▶ _작성 과제_
아래 항목들을 한 줄에 문자열 하나씩 대응하는 JSON 문자열 목록으로 제시하세요. 모든 항목을 빠짐없이 포함하되 빈 줄은 넣지 마세요.
-------
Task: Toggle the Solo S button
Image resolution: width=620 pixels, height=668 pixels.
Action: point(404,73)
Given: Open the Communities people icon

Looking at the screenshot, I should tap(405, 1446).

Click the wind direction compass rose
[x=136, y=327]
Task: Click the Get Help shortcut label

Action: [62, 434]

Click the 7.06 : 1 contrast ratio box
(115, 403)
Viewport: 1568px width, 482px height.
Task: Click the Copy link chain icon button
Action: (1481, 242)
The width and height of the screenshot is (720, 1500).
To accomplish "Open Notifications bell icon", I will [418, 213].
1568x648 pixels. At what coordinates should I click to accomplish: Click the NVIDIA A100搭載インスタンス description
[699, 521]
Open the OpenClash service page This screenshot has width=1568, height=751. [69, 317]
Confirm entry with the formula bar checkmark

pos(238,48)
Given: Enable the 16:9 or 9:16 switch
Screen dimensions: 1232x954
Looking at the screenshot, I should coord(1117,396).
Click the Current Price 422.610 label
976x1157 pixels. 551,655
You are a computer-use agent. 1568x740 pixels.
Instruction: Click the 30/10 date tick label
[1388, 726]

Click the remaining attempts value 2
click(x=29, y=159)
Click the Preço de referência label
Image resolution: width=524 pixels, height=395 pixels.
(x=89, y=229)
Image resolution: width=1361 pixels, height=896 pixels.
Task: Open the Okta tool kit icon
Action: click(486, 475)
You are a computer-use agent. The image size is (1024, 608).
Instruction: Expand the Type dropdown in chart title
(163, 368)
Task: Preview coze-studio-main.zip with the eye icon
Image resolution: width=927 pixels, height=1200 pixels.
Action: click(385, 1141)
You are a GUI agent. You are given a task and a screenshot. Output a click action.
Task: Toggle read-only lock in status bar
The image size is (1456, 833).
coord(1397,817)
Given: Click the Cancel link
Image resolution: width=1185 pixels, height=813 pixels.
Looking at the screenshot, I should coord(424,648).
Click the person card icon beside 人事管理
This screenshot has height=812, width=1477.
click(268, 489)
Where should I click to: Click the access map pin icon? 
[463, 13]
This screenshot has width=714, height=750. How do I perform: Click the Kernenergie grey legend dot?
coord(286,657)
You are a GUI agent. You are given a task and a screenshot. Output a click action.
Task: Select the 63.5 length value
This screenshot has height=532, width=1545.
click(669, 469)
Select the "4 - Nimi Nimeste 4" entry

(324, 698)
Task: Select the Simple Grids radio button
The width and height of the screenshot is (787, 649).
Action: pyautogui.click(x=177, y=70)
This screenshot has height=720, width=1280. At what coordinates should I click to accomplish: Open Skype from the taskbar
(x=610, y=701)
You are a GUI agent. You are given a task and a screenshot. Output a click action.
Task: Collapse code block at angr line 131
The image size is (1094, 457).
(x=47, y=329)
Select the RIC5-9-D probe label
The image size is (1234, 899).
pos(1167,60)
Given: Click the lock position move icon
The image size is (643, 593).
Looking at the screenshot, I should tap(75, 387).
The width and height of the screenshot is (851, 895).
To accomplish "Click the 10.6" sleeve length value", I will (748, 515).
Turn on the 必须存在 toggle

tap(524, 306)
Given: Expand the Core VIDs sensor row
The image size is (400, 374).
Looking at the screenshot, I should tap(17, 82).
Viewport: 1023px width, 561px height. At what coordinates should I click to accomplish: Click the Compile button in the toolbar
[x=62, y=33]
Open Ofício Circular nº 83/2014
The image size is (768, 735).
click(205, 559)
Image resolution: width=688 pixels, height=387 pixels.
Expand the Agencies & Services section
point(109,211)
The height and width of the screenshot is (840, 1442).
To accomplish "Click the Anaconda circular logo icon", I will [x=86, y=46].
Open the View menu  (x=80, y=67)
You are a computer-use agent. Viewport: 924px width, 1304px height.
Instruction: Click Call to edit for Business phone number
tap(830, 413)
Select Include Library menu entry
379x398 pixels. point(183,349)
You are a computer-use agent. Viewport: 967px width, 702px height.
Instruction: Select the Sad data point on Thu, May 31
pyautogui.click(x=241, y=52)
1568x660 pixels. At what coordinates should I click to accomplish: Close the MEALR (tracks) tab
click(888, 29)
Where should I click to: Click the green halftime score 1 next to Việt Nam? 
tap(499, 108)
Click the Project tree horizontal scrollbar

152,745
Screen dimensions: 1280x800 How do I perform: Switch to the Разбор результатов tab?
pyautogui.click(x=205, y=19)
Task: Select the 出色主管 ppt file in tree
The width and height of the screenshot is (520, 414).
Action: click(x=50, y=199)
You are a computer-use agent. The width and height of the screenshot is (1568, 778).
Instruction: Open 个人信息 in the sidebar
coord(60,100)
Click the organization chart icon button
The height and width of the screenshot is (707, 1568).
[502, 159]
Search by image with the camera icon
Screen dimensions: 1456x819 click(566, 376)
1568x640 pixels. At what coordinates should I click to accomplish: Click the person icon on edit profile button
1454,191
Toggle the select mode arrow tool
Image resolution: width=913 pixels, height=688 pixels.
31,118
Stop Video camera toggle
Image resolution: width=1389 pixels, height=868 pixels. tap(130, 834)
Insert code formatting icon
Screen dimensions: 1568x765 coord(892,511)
-------
▶ _정답_
[
  "Task: Toggle the Solo S button",
  "Image resolution: width=620 pixels, height=668 pixels.",
  "Action: point(404,73)",
  "Given: Open the Communities people icon",
  "Looking at the screenshot, I should tap(405, 1446).",
  "Click the wind direction compass rose",
  "[x=136, y=327]",
  "Task: Click the Get Help shortcut label",
  "Action: [62, 434]",
  "Click the 7.06 : 1 contrast ratio box",
  "(115, 403)",
  "Viewport: 1568px width, 482px height.",
  "Task: Click the Copy link chain icon button",
  "Action: (1481, 242)",
  "The width and height of the screenshot is (720, 1500).",
  "To accomplish \"Open Notifications bell icon\", I will [418, 213].",
  "1568x648 pixels. At what coordinates should I click to accomplish: Click the NVIDIA A100搭載インスタンス description",
  "[699, 521]",
  "Open the OpenClash service page This screenshot has width=1568, height=751. [69, 317]",
  "Confirm entry with the formula bar checkmark",
  "pos(238,48)",
  "Given: Enable the 16:9 or 9:16 switch",
  "Screen dimensions: 1232x954",
  "Looking at the screenshot, I should coord(1117,396).",
  "Click the Current Price 422.610 label",
  "976x1157 pixels. 551,655",
  "You are a computer-use agent. 1568x740 pixels.",
  "Instruction: Click the 30/10 date tick label",
  "[1388, 726]",
  "Click the remaining attempts value 2",
  "click(x=29, y=159)",
  "Click the Preço de referência label",
  "Image resolution: width=524 pixels, height=395 pixels.",
  "(x=89, y=229)",
  "Image resolution: width=1361 pixels, height=896 pixels.",
  "Task: Open the Okta tool kit icon",
  "Action: click(486, 475)",
  "You are a computer-use agent. The image size is (1024, 608).",
  "Instruction: Expand the Type dropdown in chart title",
  "(163, 368)",
  "Task: Preview coze-studio-main.zip with the eye icon",
  "Image resolution: width=927 pixels, height=1200 pixels.",
  "Action: click(385, 1141)",
  "You are a GUI agent. You are given a task and a screenshot. Output a click action.",
  "Task: Toggle read-only lock in status bar",
  "The image size is (1456, 833).",
  "coord(1397,817)",
  "Given: Click the Cancel link",
  "Image resolution: width=1185 pixels, height=813 pixels.",
  "Looking at the screenshot, I should coord(424,648).",
  "Click the person card icon beside 人事管理",
  "This screenshot has height=812, width=1477.",
  "click(268, 489)",
  "Where should I click to: Click the access map pin icon? ",
  "[463, 13]",
  "This screenshot has width=714, height=750. How do I perform: Click the Kernenergie grey legend dot?",
  "coord(286,657)",
  "You are a GUI agent. You are given a task and a screenshot. Output a click action.",
  "Task: Select the 63.5 length value",
  "This screenshot has height=532, width=1545.",
  "click(669, 469)",
  "Select the \"4 - Nimi Nimeste 4\" entry",
  "(324, 698)",
  "Task: Select the Simple Grids radio button",
  "The width and height of the screenshot is (787, 649).",
  "Action: pyautogui.click(x=177, y=70)",
  "This screenshot has height=720, width=1280. At what coordinates should I click to accomplish: Open Skype from the taskbar",
  "(x=610, y=701)",
  "You are a GUI agent. You are given a task and a screenshot. Output a click action.",
  "Task: Collapse code block at angr line 131",
  "The image size is (1094, 457).",
  "(x=47, y=329)",
  "Select the RIC5-9-D probe label",
  "The image size is (1234, 899).",
  "pos(1167,60)",
  "Given: Click the lock position move icon",
  "The image size is (643, 593).",
  "Looking at the screenshot, I should tap(75, 387).",
  "The width and height of the screenshot is (851, 895).",
  "To accomplish \"Click the 10.6\" sleeve length value\", I will (748, 515).",
  "Turn on the 必须存在 toggle",
  "tap(524, 306)",
  "Given: Expand the Core VIDs sensor row",
  "The image size is (400, 374).",
  "Looking at the screenshot, I should tap(17, 82).",
  "Viewport: 1023px width, 561px height. At what coordinates should I click to accomplish: Click the Compile button in the toolbar",
  "[x=62, y=33]",
  "Open Ofício Circular nº 83/2014",
  "The image size is (768, 735).",
  "click(205, 559)",
  "Image resolution: width=688 pixels, height=387 pixels.",
  "Expand the Agencies & Services section",
  "point(109,211)",
  "The height and width of the screenshot is (840, 1442).",
  "To accomplish \"Click the Anaconda circular logo icon\", I will [x=86, y=46].",
  "Open the View menu  (x=80, y=67)",
  "You are a computer-use agent. Viewport: 924px width, 1304px height.",
  "Instruction: Click Call to edit for Business phone number",
  "tap(830, 413)",
  "Select Include Library menu entry",
  "379x398 pixels. point(183,349)",
  "You are a computer-use agent. Viewport: 967px width, 702px height.",
  "Instruction: Select the Sad data point on Thu, May 31",
  "pyautogui.click(x=241, y=52)",
  "1568x660 pixels. At what coordinates should I click to accomplish: Close the MEALR (tracks) tab",
  "click(888, 29)",
  "Where should I click to: Click the green halftime score 1 next to Việt Nam? ",
  "tap(499, 108)",
  "Click the Project tree horizontal scrollbar",
  "152,745",
  "Screen dimensions: 1280x800 How do I perform: Switch to the Разбор результатов tab?",
  "pyautogui.click(x=205, y=19)",
  "Task: Select the 出色主管 ppt file in tree",
  "The width and height of the screenshot is (520, 414).",
  "Action: click(x=50, y=199)",
  "You are a computer-use agent. The width and height of the screenshot is (1568, 778).",
  "Instruction: Open 个人信息 in the sidebar",
  "coord(60,100)",
  "Click the organization chart icon button",
  "The height and width of the screenshot is (707, 1568).",
  "[502, 159]",
  "Search by image with the camera icon",
  "Screen dimensions: 1456x819 click(566, 376)",
  "1568x640 pixels. At what coordinates should I click to accomplish: Click the person icon on edit profile button",
  "1454,191",
  "Toggle the select mode arrow tool",
  "Image resolution: width=913 pixels, height=688 pixels.",
  "31,118",
  "Stop Video camera toggle",
  "Image resolution: width=1389 pixels, height=868 pixels. tap(130, 834)",
  "Insert code formatting icon",
  "Screen dimensions: 1568x765 coord(892,511)"
]